Lire Black Bazar, c'est se retrouver dans la situation de ce Breton qui s'assoit au bar et engage la conversation avec Fessologue, qui tient son surnom d'une science bien à lui, reposant sur la lecture des caractères dans le balancement des fesses, féminines, s'entend. Son vrai nom, on ne le connaîtra pas. Ils est resté au Congo-Brazzaville, ce nom, quinze ans plus tôt. Fessologue est un éminent sapeur, costume Versace, Weston aux pieds, beau, forcément, ne le rappelle-t-il pas lui même régulièrement ?
"Je suis toujours habillé en costard, c'est qu'il faut "maintenir la pression", comme on dit dans notre milieu de la Société des Ambianceurs et des Personnes Élégantes, une invention de chez nous, née dans le quartier Bacongo, à Brazzaville, vers le rond-point Total, polémique à part."
Fessologue défend une façon d'être, élégante et légère, avec laquelle il affronte la tête haute la vie, les ruptures, les aléas d'une situation administrative délicate...

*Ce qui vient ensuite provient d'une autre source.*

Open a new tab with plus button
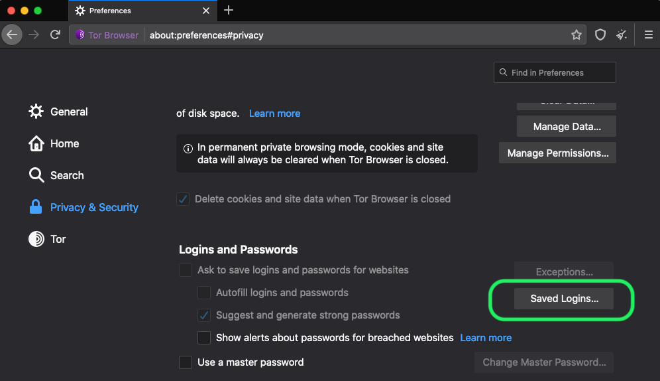660x381 pixels. 229,11
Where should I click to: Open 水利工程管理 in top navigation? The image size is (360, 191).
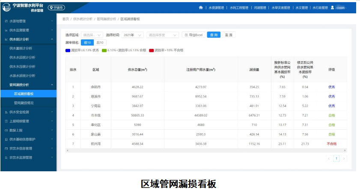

" Je ne suis pas un peureux, je ne manque pas de courage et de volonté. C'est une question de stratégie : un lâche vivant vaut mieux qu'un héros mort. C'est un conseil très judicieux de mon défunt oncle qui avait déserté le camp militaire durant la guerre du Biafra pour défendre sa modeste personne, mourir plutôt de mort lente que pour des idées qui n'auront plus court quelques lustres plus tard, comme dit le chanteur à moustache."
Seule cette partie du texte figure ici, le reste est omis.